Sreelatha Menon, Business Standard, May 2, 2008
On its part, Dow Chemicals has said the “issue has been thoroughly investigated and disciplinary action taken”.
“Some individuals did not follow Dow’s Code of Business Conduct and we will not tolerate employees who engage in unethical behavior. Once we learned of this situation involving a joint-venture subsidiary of Dow AgroSciences (formerly DE-Nocil), we took action,” Scot Wheeler, director, communications, of Dow Chemicals told Business Standard.
However, Dow’s statement also blamed the Indian officials concerned. It said: “During that period (1996 to 2001) Indian pesticide regulators demanded payments to advance pesticide registration applications filed by De-Nocil as the joint venture sought to introduce several crop protection products into the Indian market.”

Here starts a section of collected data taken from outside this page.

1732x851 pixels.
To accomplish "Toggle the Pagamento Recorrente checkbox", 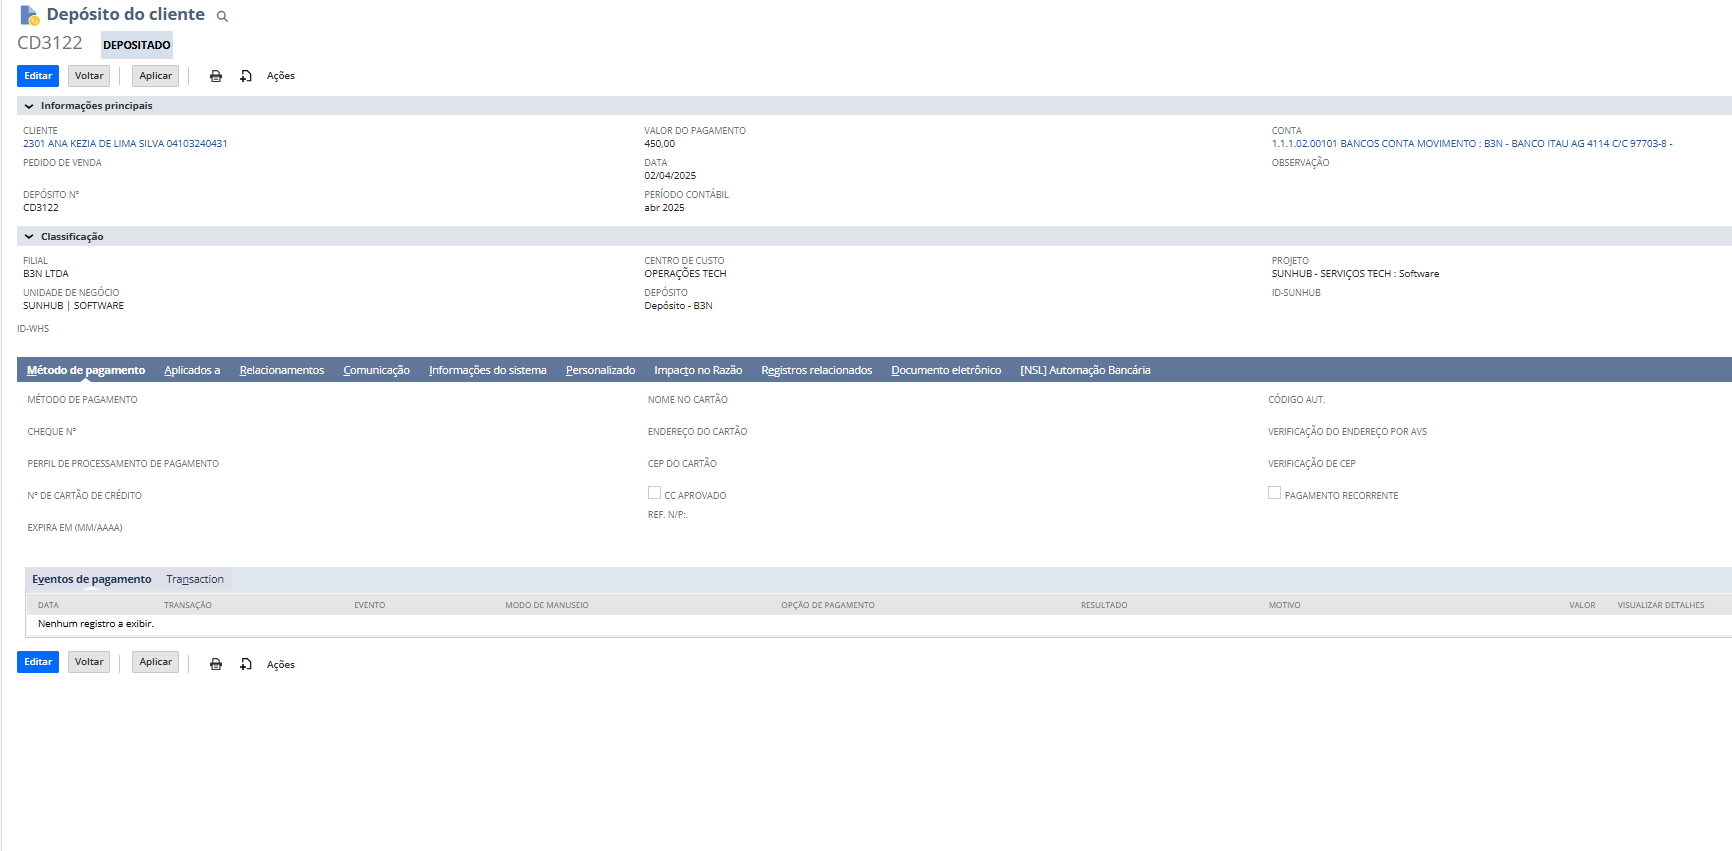I will (x=1274, y=493).
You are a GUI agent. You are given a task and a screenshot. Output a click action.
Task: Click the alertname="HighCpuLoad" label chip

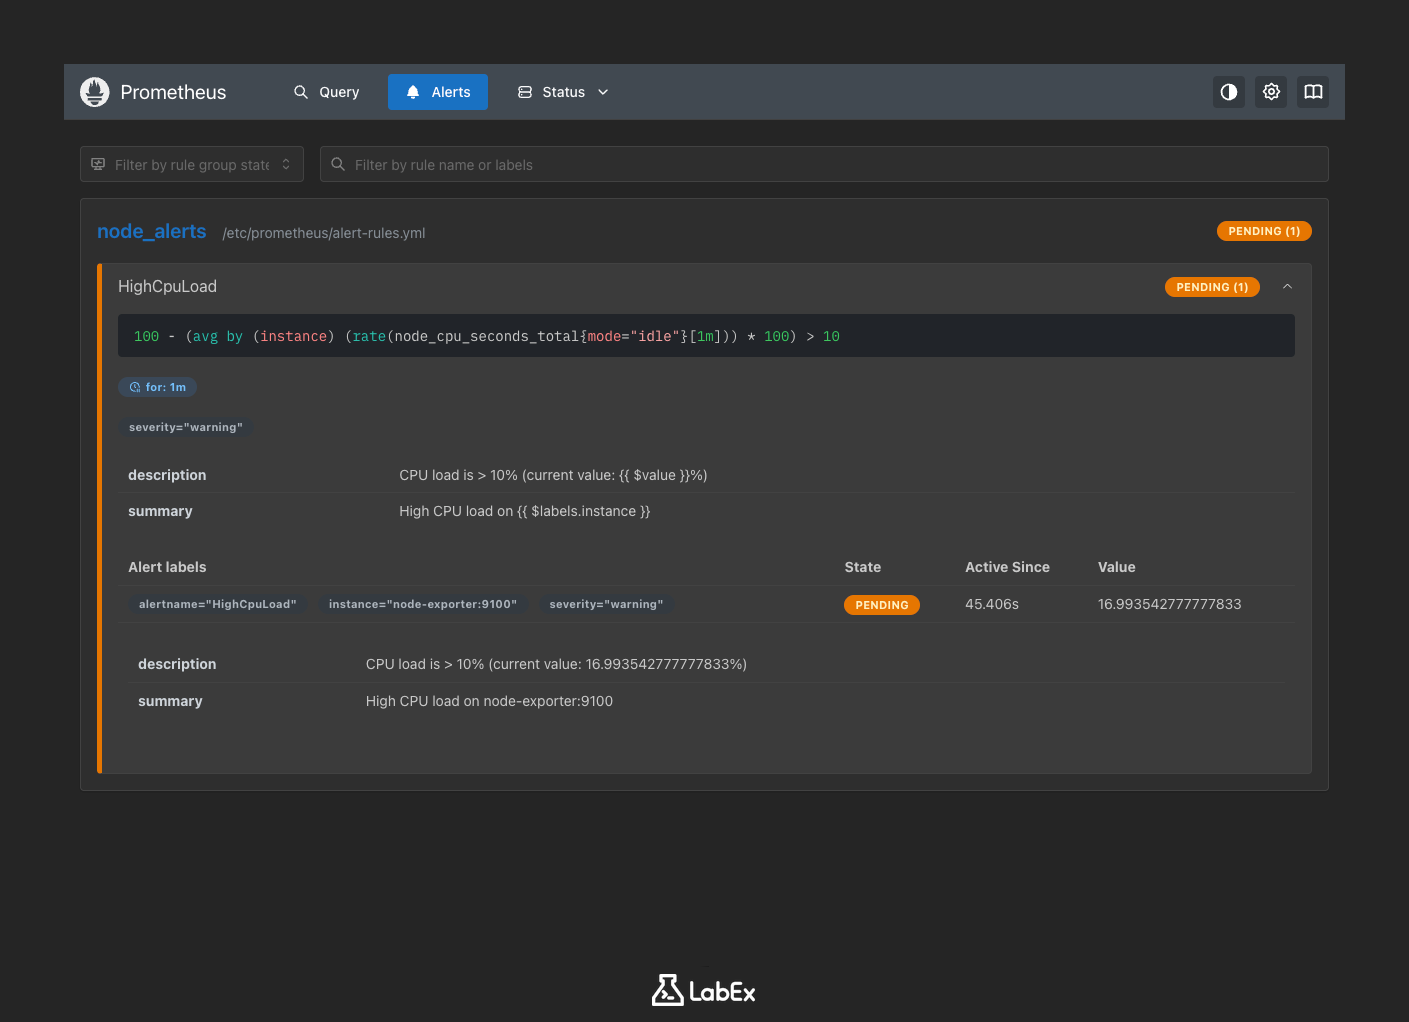(x=217, y=604)
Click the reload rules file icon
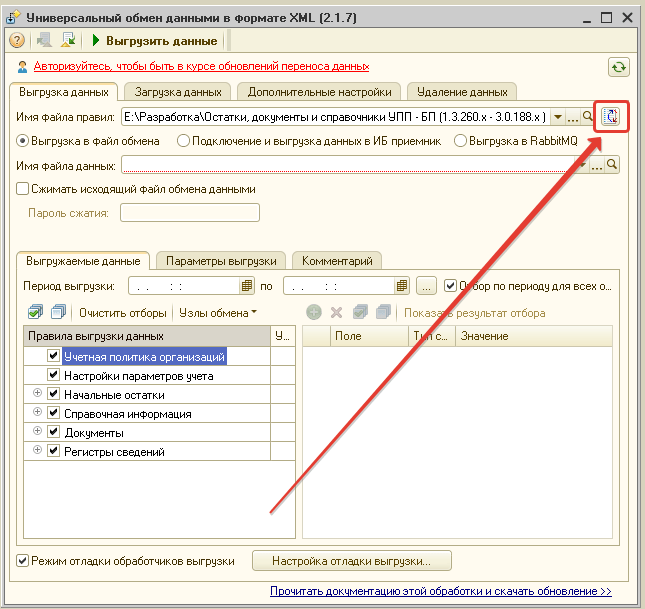Screen dimensions: 645x609 tap(609, 117)
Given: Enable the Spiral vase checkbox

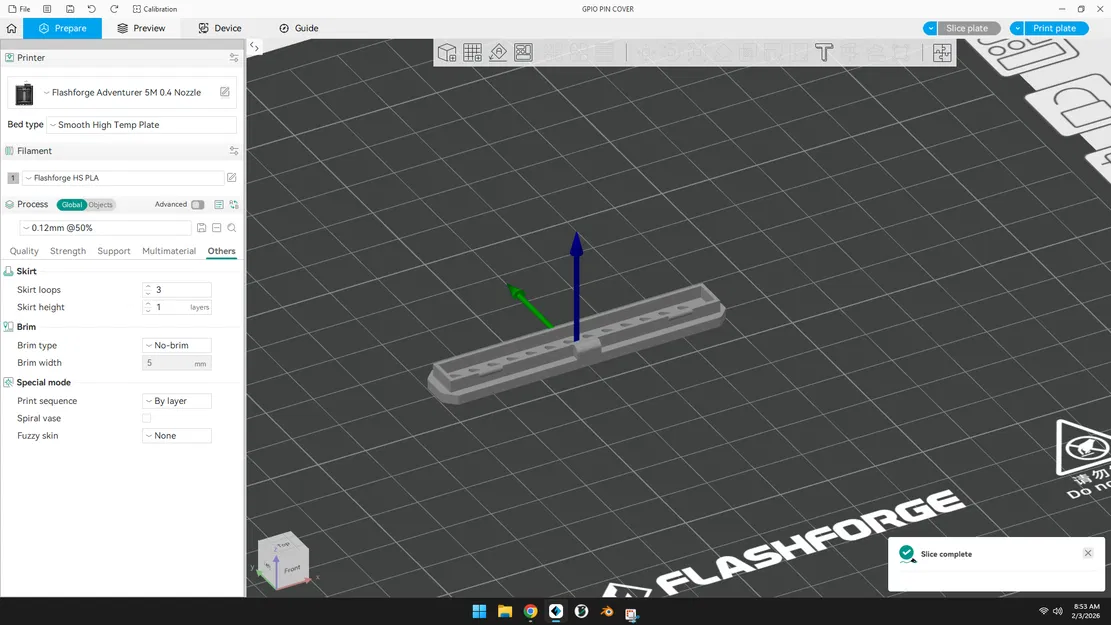Looking at the screenshot, I should click(147, 418).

The statement also said these products were already being sold in many developed nations around the world and extensive scientific research attested to their safety for human health and the environment.
The statement, however, did not mention the fact that Dursban, one of the three pesticides being promoted in India, was banned for commercial use in the United States. In 2003, Eliot Spitzer, the then New York Attorney General, fined Dow AgroSciences $2 million for advertising safety claims about its pesticide products in New York between 1995 and 2003.
The penalty is the largest enforcement penalty ever obtained in a pesticide case. Dow said Dow AgroSciences has its own people dealing with the issue who would be in a position to explain this.
Supreme Court advocate Prashant Bhushan said a company that has been a proven offender in its own country should be blacklisted.
Dow Chemicals is also the owner of Union Carbide Corporation, which it bought in 1999. The Union Carbide pesticide factory in Bhopal was responsible for a lethal gas leak in 1984 that killed thousands of people.